Quando ho iniziato a voler esprimere fisicamente alcuni dei miei pensieri, ho trovato molte difficoltà nel farlo attraverso la fotografia. Nonostante le ore infinite passate in camera oscura e nei laboratori a sperimentare con le varie pellicole a colori e polaroid disponibili, non riuscivo a esprimermi esattamente come desideravo. È stato in quel momento che ho iniziato a esplorare altri medium come la pittura e la scultura. Solo negli ultimi anni ho trovato la chiave per raccontare pienamente ciò che voglio attraverso la fotografia. Questo è avvenuto durante il periodo del Covid, da cui è nato il progetto “La festa è finita”. Si tratta di un racconto fotografico in cui una scultura, una luminaria che ho disegnato e fatto realizzare in Salento, legata alle mie radici pugliesi, diventa protagonista di una serie di scatti ambientati in un’Italia immobile. Questo progetto ha segnato un passaggio fondamentale per me, e il tempo dedicato a lavorare con altri medium mi ha permesso di trovare il mio linguaggio anche nella fotografia.
-Presto ti vedremo protagonista di una personale alla Galleria Podbielski. Vuoi raccontarmi su cosa verte questa mostra?
Collaboro da qualche anno con la Galleria di Pierre André Podbielski. Insieme abbiamo presentato un mio solo show prima alla fiera di Amsterdam e poi a PhotoLondon. Il prossimo novembre presenteremo un altro solo show a Paris Photo, mentre a settembre esporrò per la prima volta i miei lavori nella galleria di Milano.
In questa occasione saranno presentati tre progetti, di cui due inediti.

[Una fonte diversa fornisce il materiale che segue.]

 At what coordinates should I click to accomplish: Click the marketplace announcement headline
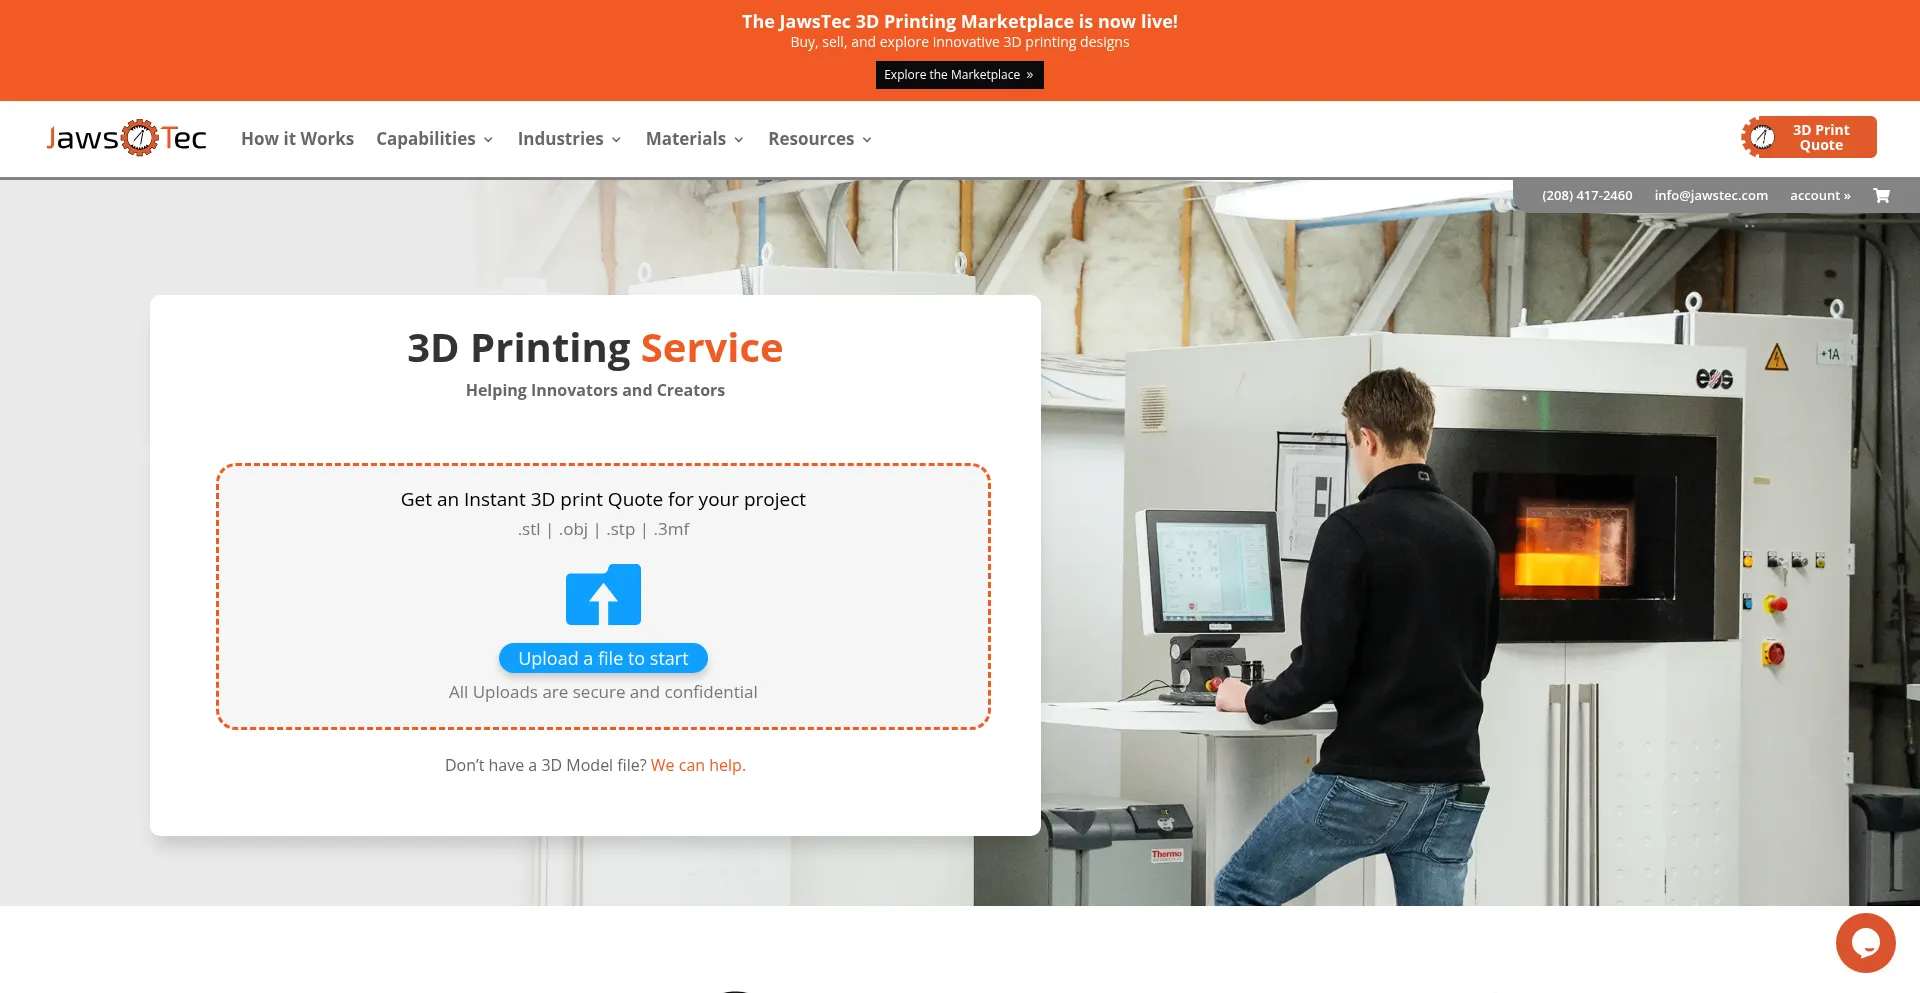[x=960, y=21]
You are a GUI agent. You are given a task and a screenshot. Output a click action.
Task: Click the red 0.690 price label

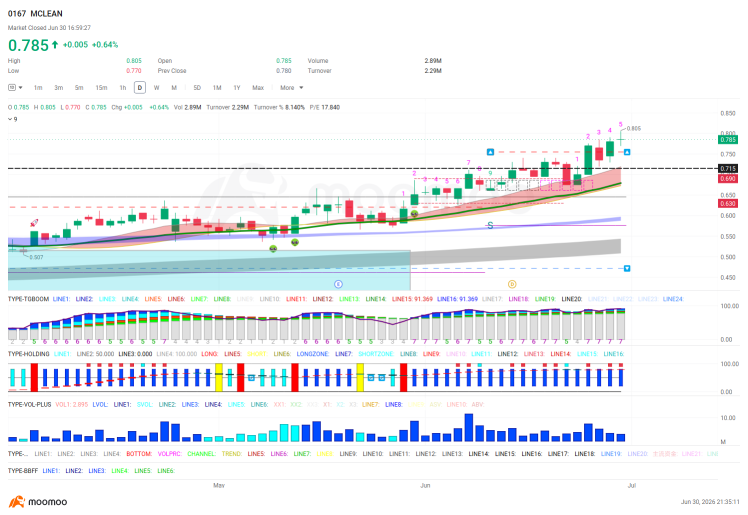coord(728,178)
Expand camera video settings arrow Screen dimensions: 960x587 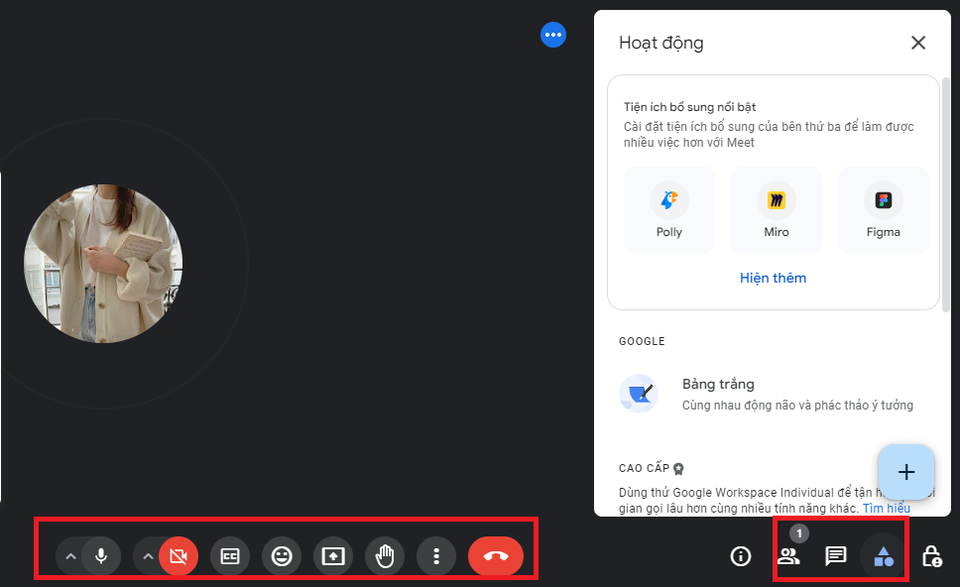148,556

La mostra, curata da Mauro Zanchi, si intitolerà “Personale”. Il titolo è emblematico e ha un duplice significato: da un lato, si tratta della mia prima personale in galleria; dall’altro, offre uno sguardo su tre tematiche molto intime. La mostra si sviluppa in un percorso che attraversa lo spazio espositivo, utilizzando ognuna delle tre stanze della galleria per raccontare una storia diversa.
Il primo progetto, “Una relazione privata”, esplora una relazione d’amore attraverso istanti catturati in una casa estiva, evocando momenti di intimità condivisa.

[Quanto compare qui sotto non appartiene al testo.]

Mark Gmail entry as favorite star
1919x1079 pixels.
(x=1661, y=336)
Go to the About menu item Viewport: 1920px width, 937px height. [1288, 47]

Il secondo progetto, “Cose”, è dedicato al tema della perdita e a come gli oggetti diventino custodi di ricordi e connessioni umane.
Il terzo progetto, intitolato “Life before me”, consiste in 48 fotografie e un libro. Questo lavoro rappresenta un approccio totalmente nuovo per me, poiché ha richiesto una lunga ricerca di cartoline scritte e spedite nel 1975, nei mesi in cui mia madre era in attesa della mia nascita. Ho fotografato queste cartoline e le ho raccolte in un’opera unica. È una riflessione sulla vita e sulle relazioni che esistono e ci avvolgono inconsapevolmente.